Si l'on ne crie à Dieu que rarement, pressé par une détresse plus forte - alors qu'on se passe habituellement d'implorer son secours et que l'on s'agite loin de sa pensée - il ne saurait être question de semblable assurance.
Pour la posséder pleinement, il faut marcher chaque jour avec Dieu et se nourrir de sa Parole.

Cécile Santschy.


 

« Le temps des miracles est passé... »

Cette affirmation qu'on entend parfois ne trouve-t-elle pas souvent un démenti dans nos vies ? Nous le constaterons spécialement dans les expériences de cette paysanne neuchâteloise, qui offrait asile et nourriture dans sa ferme à tous les malheureux et, par là-même, donnait une éclatante preuve de l'action vivante de Jésus-Christ dans une vie toute consacrée à son service.

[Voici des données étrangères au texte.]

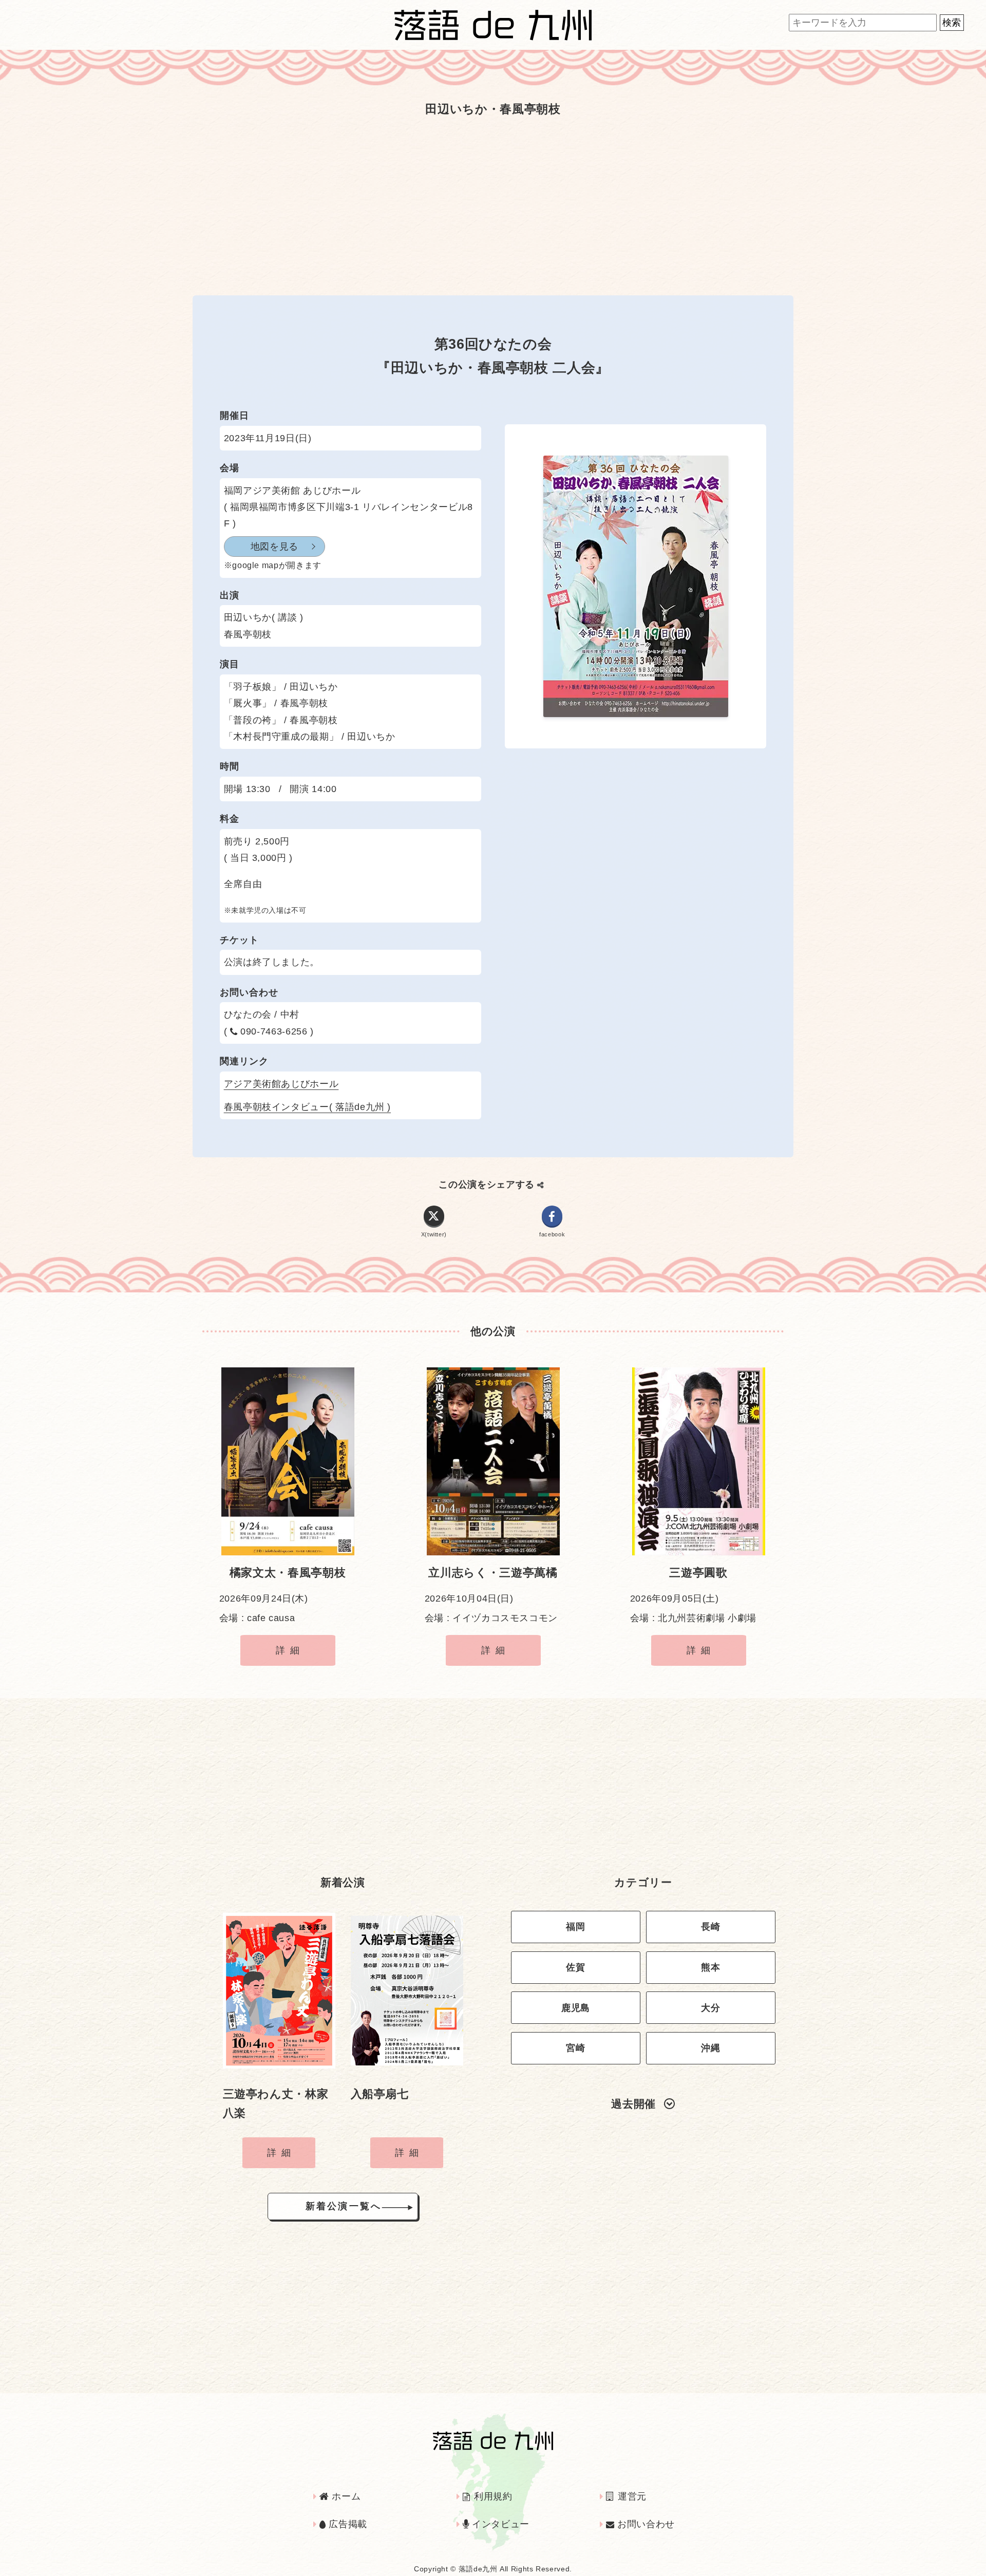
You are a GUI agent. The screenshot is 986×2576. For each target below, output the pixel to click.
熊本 (710, 1967)
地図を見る (274, 546)
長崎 (710, 1927)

Le Pasteur Jung, qui a passé douze ans à « La Confiance », devait, nous semble-t-il, parler lui-même de ce qu'il a vu ; il a préféré nous laisser le soin d'écrire ce qui fait l'objet de cette brochure. Il nous a fourni cependant une grande partie de ce qui va suivre, comme aussi deux amies de Cécile Santschy, qui notaient au fur et à mesure ce qu'elles voyaient et entendaient. Notre travail a donc simplement consisté à ordonner ces authentiques récits, et nous Pavons fait avec une grande joie ; car nous retrouvions de cette manière tout le bienfait que nous goûtions à nos visites chez cette chrétienne exceptionnelle que des circonstances fortuites nous avaient fait connaître. Que tous les amis de cette « femme de prière » soient ici remerciés de l'aide précieuse qu'ils nous ont apportée.

« J'aurais voulu faire des études, mais ma mère était veuve ; je devins couturière. Souvent dans la suite j'ai pensé que tout était bien ainsi, car je n'ai jamais pu dépendre que de Dieu ; je ne pouvais pas compter sur ma culture ou mes forces personnelles. Il fallait ainsi que Dieu seul fût glorifié. »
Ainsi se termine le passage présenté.